Kim Becker (’97), president and CEO of the San Diego County Regional Airport (SAN) Authority, says SAN recently integrated facial recognition into its federal inspection service for international arrivals. The technology operates in concert with a U.S. Customs and Border Protection database. “It’s really streamlined the processing time,” Becker says. “They took out all of the automatic passport kiosks that we planned and built space for, and we were able to use this biometric technology and bypass this whole step.”
Eventually, she says, the TSA could use biometrics to vet passengers in advance, to expedite the domestic security process. “That kind of technology will really revolutionize airports.”
Drape says technological advancements like these will vastly improve the customer experience and help airports with their bottom line. “Airports feel better when passengers spend less time in lines, because more people spend time buying and eating things,” he says.
Creative Solutions
Airports are also funding their infrastructure needs with help from public-private partnerships (P3). “There are many companies looking for opportunities to partner with airports,” Gu says.
SAN partnered with a private business to help build a new $19.2 million centralized receiving and distribution center, which began operating in 2012. However, the airport authority decided not to pursue a P3 for its Terminal 1 replacement. These types of partnerships are situational and not always in the best interest of airports for all projects, Becker says. “You do give up some aspect of control of the facility.”
Smaller airports are capitalizing on niche markets to generate profits.
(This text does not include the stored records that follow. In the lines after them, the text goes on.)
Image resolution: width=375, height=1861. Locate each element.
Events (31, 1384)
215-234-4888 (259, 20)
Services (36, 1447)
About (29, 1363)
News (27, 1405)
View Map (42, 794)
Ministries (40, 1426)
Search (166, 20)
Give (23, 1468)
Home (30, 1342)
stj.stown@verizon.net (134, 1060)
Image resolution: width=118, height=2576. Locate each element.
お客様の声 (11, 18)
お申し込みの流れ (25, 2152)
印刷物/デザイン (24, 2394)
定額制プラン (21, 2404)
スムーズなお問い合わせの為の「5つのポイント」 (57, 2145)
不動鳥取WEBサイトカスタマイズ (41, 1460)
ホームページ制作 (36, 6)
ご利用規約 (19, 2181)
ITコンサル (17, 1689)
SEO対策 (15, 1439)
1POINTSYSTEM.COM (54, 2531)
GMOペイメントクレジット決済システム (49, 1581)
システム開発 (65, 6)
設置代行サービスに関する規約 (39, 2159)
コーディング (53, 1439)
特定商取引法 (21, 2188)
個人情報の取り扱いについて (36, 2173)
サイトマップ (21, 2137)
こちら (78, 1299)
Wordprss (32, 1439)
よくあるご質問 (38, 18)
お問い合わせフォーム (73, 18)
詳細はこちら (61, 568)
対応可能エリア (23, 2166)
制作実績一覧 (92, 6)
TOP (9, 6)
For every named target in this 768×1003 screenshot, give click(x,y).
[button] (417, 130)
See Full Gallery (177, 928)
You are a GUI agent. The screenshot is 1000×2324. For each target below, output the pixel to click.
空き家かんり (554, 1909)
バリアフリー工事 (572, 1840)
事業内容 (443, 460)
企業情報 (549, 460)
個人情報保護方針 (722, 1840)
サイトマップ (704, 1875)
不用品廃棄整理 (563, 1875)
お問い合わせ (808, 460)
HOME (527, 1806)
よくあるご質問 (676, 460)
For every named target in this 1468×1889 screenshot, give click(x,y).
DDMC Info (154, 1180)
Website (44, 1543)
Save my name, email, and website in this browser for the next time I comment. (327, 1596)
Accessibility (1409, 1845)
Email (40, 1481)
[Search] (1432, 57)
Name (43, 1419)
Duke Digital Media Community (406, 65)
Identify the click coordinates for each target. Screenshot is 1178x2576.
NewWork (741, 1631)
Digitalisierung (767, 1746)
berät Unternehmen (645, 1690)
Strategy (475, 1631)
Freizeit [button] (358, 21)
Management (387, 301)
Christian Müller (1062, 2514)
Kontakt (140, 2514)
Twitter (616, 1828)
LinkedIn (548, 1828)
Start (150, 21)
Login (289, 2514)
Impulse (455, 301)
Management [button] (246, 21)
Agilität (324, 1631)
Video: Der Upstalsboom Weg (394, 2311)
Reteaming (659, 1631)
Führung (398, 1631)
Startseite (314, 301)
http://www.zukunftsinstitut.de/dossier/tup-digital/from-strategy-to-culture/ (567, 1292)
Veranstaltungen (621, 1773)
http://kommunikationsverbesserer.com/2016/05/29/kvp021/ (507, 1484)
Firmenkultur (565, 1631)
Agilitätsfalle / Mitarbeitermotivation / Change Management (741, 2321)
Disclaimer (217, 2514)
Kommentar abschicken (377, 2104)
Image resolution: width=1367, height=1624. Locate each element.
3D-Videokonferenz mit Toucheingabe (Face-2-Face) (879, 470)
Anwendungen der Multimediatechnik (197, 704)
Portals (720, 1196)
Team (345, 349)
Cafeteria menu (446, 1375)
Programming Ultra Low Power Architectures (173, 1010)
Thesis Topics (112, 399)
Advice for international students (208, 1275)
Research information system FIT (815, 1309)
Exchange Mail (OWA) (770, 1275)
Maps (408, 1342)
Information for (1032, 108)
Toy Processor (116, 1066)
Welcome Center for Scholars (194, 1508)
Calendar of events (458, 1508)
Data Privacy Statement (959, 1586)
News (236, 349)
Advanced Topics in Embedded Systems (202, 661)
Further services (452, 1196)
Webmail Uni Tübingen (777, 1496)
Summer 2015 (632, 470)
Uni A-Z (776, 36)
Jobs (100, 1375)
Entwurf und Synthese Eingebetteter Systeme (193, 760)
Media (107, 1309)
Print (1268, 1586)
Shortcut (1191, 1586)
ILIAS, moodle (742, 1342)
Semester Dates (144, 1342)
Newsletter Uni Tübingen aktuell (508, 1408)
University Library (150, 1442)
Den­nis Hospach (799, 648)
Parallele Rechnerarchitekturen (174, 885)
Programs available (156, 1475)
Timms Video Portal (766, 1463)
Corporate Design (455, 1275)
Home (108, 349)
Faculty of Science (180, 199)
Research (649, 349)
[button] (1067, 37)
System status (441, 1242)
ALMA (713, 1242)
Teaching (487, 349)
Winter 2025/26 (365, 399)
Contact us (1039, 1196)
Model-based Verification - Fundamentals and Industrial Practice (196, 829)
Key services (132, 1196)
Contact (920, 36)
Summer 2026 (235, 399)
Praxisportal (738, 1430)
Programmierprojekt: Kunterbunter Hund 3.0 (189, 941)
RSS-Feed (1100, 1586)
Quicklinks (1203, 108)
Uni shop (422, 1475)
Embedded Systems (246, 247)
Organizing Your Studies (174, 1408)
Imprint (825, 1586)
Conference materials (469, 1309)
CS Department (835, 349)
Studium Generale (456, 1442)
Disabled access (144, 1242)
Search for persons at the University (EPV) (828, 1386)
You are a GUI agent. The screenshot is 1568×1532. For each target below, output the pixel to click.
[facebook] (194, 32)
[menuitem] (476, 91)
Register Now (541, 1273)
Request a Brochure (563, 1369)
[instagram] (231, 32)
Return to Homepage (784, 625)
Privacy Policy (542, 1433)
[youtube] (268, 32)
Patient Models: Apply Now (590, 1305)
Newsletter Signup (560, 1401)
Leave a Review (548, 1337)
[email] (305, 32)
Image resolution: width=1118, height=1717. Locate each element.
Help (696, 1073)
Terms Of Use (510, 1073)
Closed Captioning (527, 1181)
For example, Leadville-Lake County Airport (LXV) in Colorado relies on its 9,934-foot elevation to generate income from helicopter testing companies. They come to LXV to define the maximum performance lift capabilities of their aircraft at maximum altitude, says LXV Airport Manager Brett Cottrell (’96, ’97). Additionally, a gift shop geared to its claim as “America’s highest airport” helps supplement the airport’s operational expenses and fund improvements.
“We are the highest [altitude] public-use airport and the highest incorporated town in the United States,” Cottrell says. “Landing here is on a lot of people’s bucket lists.”
Large hubs are getting creative with the use of hardstands to help deal with gate shortages, as well. At OAK, Francis recently invested in three Cobus 3000 buses to transport passengers to and from hardstand, remote aircraft parking spots. “This will provide a bit of flexibility during peak periods of flight activity,” he says.
SEA-Tac is regularly using hardstands to deal with its gate shortage, Ehl says.
Rising to the Challenge
Increasing non-aeronautical revenue, improving the customer experience and renovating and expanding terminal facilities are all positive efforts for the airport industry, but Ehl, who retired in June 2019 after 27 years at SEA-Tac, says airports may ultimately need to look to each other to handle the growing number of passengers.
“Given the current growth trend and our capacity constraints, [SEA-Tac is] going to be maxed out in three years,” he says. However, there are three airports, operated by three different political entities in the Puget Sound area. “Theoretically, if they were balanced in a system, we’d have capacity.”
Amin agrees: “As the demand on hub-international airports grows, I believe the only way to continue to support the growth of our industry is to utilize strategically located regional airports near the hub airports to help alleviate some of the congestion.”
Despite the many challenges facing the nation’s airports, Amin has no doubt that the industry will address the need. “I believe humans, when given a challenge, always rise to it,” he says.